Excerpted records Start Marker

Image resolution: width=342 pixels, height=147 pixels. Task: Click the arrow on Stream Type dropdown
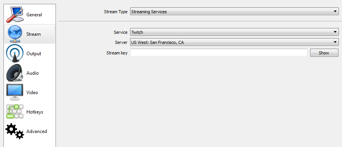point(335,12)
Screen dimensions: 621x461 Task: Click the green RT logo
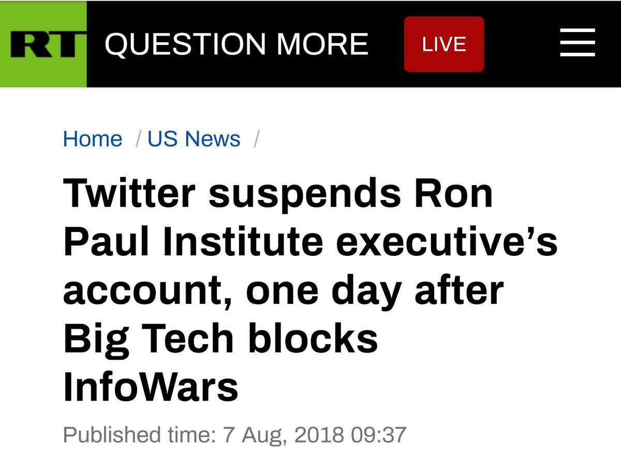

Excerpted records End Marker
Excerpted records Start Marker

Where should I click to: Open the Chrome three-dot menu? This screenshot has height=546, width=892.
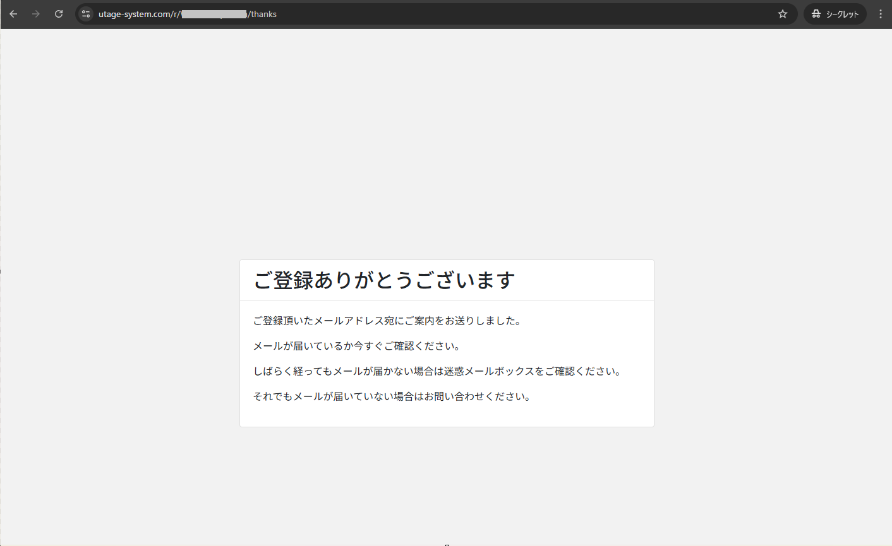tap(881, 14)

Excerpted records End Marker

All that should be printed is the run of lines above from the one with "Image resolution: width=342" through the one with "Screen dimensions: 621x461", both included, exactly as given, with pictures left out.

Image resolution: width=342 pixels, height=147 pixels. Task: Click the arrow on Stream Type dropdown
point(335,12)
Screen dimensions: 621x461 Task: Click the green RT logo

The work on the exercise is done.